Excerpted text ::
++++++++++++++++++++

BALTIMORE -- Orioles manager Buck Showalter had wanted to stay away from going to closer Jim Johnson for a third straight game, but an abbreviated start from Josh Stinson and extra innings didn't leave him much choice.
After the offense squandered several late opportunities to score, Johnson -- part of a bullpen that has been magnificent -- surrendered his first earned run of the season with two outs in the 11th inning, resulting in Baltimore's 6-5 loss to Toronto on Wednesday afternoon at Camden Yards.
The defeat, which snaps the club's 17-game win streak in extra innings, ends a nine-game homestand for the O's, who went 6-3 with three series wins.
"I just had a hard time throwing a strike," said Johnson, who hadn't allowed an earned run in his last 22 regular-season outings. "[I] kind of lost feel, and obviously that's a terrible way to lose a game."
On for his second inning after recording the final out of the 10th, Johnson loaded the bases on a pair of two-out singles and a hit batsman, then walked No. 9 batter Maicer Izturis on four straight pitches. Asked if pitching for the third consecutive game was a challenge, Johnson said no and reminded reporters that he's done it before.
"I just lost feel," he said. "That's basically all it is. It started with the [Brett] Lawrie at-bat. I wasn't able to get back on top of the baseball. I talked to [catcher Taylor Teagarden] about it afterward, and hindsight 20-20, I probably should have thrown another pitch to try to change things up. But in that situation, I'm going to try to throw my best pitch."
Johnson entered the game a perfect 8-for-8 in save opportunities. He had pitched 11 innings, allowing six hits and an unearned run with 11 strikeouts and three walks, and is a big part of why the Orioles are off to a 12-9 start.
"Jimmy's been great this year," Showalter said. "I thought he was pretty good today, too. It was what it was. He got a big out against some tough hitters there the inning before and he got two outs there. Just one pitch away. We had opportunities."
The best chance came in the 10th, when the Orioles put their second consecutive leadoff man on with Manny Machado's single off Esmil Rogers. Machado moved to second base after right fielder Jose Bautista dropped Adam Jones' routine fly ball with one out and, after Chris Davis' flyout, J.J. Hardy sent a pitch into left field for a single. But Hardy's hit one hopped to outfielder Rajai Davis, who came up and fired home to nab Machado and keep the game tied.

++++++++++++++++++++

Entries supplied ::
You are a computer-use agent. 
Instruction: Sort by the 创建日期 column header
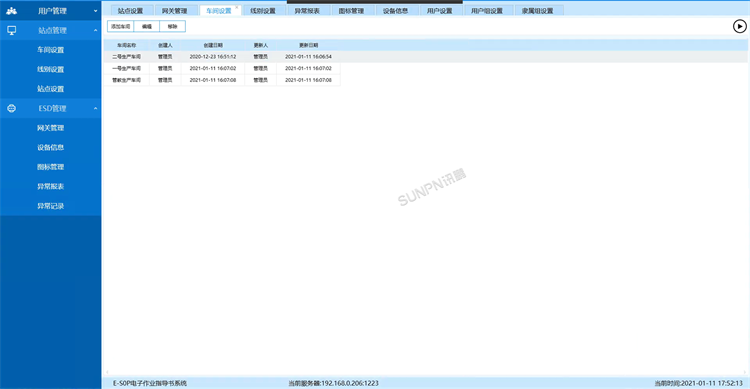pos(213,45)
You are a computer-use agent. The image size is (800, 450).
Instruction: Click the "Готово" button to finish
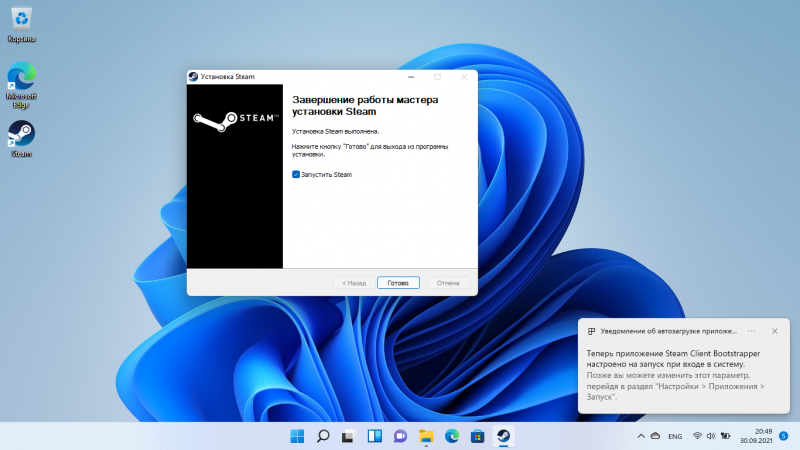tap(398, 283)
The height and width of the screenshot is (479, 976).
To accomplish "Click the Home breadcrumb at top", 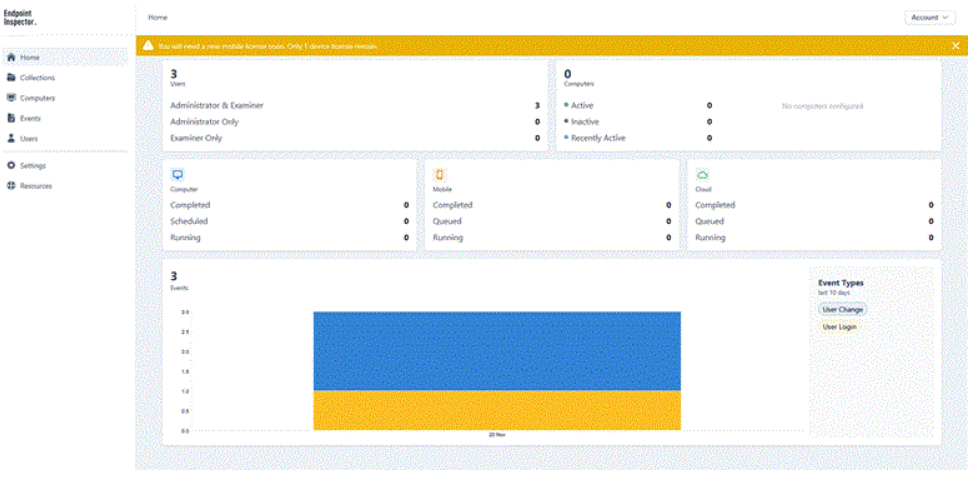I will tap(158, 17).
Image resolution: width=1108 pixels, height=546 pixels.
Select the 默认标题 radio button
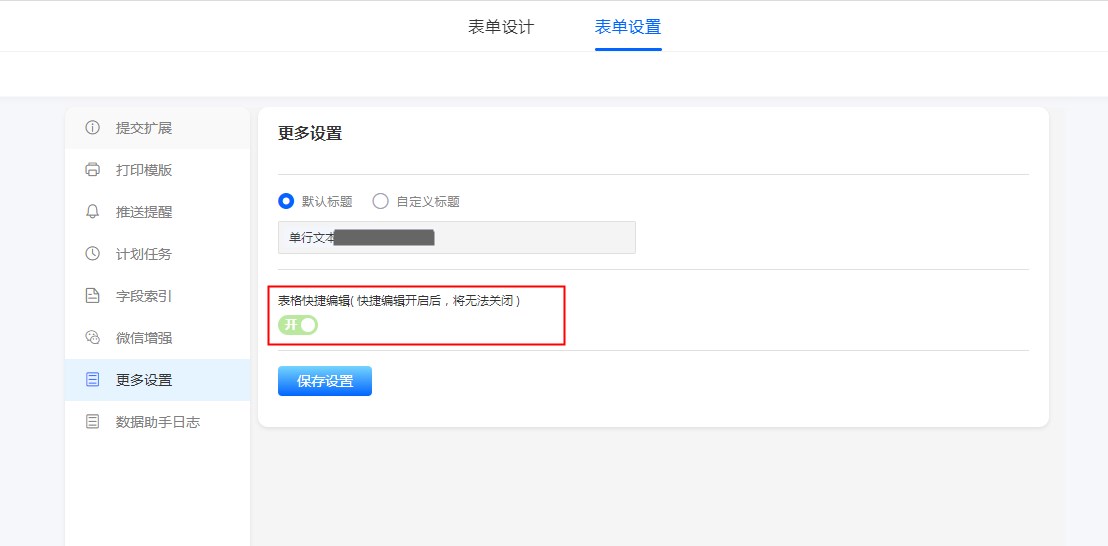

++++++++++++++++++++

Set problem :: Copy a passage from the baseball article word for word, beginning with "After the offense" and ending after "at Camden Yards.".

Correct result ::
After the offense squandered several late opportunities to score, Johnson -- part of a bullpen that has been magnificent -- surrendered his first earned run of the season with two outs in the 11th inning, resulting in Baltimore's 6-5 loss to Toronto on Wednesday afternoon at Camden Yards.